Holmes suggested the Reed seek assistance from a consultant in order to establish a better inventory system and reduce inventories through an inventory reduction sale. Further, Holmes suggested that Reed reduce accounts receivables by aggressively collecting its past-due accounts. Jim was resistant to Holmes’ suggestions, believing that if he was aggressive in collecting accounts, customers may become angry and take their business elsewhere. In addition, Jim continued to believe that higher inventory resulted in higher sales, and that reducing inventory would reduce sales.
After Jim spoke with Holmes, Jim finally realized that the business was in serious financial trouble. Rich in inventory, yet short in cash, Jim Reed must quickly liquidate inventory in order to meet his financial obligations. Through analyzing the various financial ratios, we hope to gain insight into how Reed can restore his family business to a healthy financial position.


1. Calculate a few ratios and compare Reed’s results with industry averages. (Some industry averages are shown in Exhibit 4.) What do these ratios indicate?

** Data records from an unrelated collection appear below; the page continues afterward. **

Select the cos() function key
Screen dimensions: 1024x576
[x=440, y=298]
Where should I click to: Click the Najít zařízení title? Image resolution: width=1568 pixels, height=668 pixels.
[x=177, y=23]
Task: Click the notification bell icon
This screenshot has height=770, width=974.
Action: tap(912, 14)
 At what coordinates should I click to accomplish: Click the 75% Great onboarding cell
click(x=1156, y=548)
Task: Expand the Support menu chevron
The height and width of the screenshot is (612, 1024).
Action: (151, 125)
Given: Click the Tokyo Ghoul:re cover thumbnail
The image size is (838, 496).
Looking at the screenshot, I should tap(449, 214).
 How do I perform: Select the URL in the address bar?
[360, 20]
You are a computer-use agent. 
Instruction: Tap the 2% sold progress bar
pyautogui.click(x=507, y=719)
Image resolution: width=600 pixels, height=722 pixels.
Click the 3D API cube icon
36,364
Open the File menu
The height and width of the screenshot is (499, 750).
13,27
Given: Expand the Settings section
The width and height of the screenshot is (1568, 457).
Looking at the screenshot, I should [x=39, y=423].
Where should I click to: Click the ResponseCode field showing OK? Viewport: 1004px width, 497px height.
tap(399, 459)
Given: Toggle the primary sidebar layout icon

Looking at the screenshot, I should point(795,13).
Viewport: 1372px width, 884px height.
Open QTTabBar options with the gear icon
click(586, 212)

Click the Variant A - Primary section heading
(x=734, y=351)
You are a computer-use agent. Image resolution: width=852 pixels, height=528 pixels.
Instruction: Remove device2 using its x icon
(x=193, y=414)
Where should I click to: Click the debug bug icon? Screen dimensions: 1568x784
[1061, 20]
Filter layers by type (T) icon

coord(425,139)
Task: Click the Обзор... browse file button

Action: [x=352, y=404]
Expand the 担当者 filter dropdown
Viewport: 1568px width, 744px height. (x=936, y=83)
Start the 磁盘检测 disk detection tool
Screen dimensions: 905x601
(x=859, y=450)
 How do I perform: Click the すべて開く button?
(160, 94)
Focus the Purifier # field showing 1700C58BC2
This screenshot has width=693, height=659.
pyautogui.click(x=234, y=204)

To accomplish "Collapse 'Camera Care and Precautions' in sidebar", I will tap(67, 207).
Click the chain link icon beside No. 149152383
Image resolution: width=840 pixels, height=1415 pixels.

2. Why does Holmes want Reed’s to have an inventory reduction sale, and what does he think will be accomplished by it?
3. Jim Reed had adopted a very loose working capital policy with higher current assets than industry averages. If he merely tightens his working capital policy to the averages, should this affect his sales?
4. Assuming that Reed’s can improve its operations to be in line with the industry averages, construct a 1995 pro forma income statement. Assume that net sales will be reduced 5 percent to $1,938,000 but that depreciation and amortization will not change but remain at $32,000.
5. What type of inventory control system would you suggest to Jim Reed?
6. What type of accounts receivable control would you suggest to Jim Reed?
7. Is the increase in sales related to the increase in inventory? (See Exhibit 5.)
8. What is Reed’s cost of not taking the suppliers’ discounts?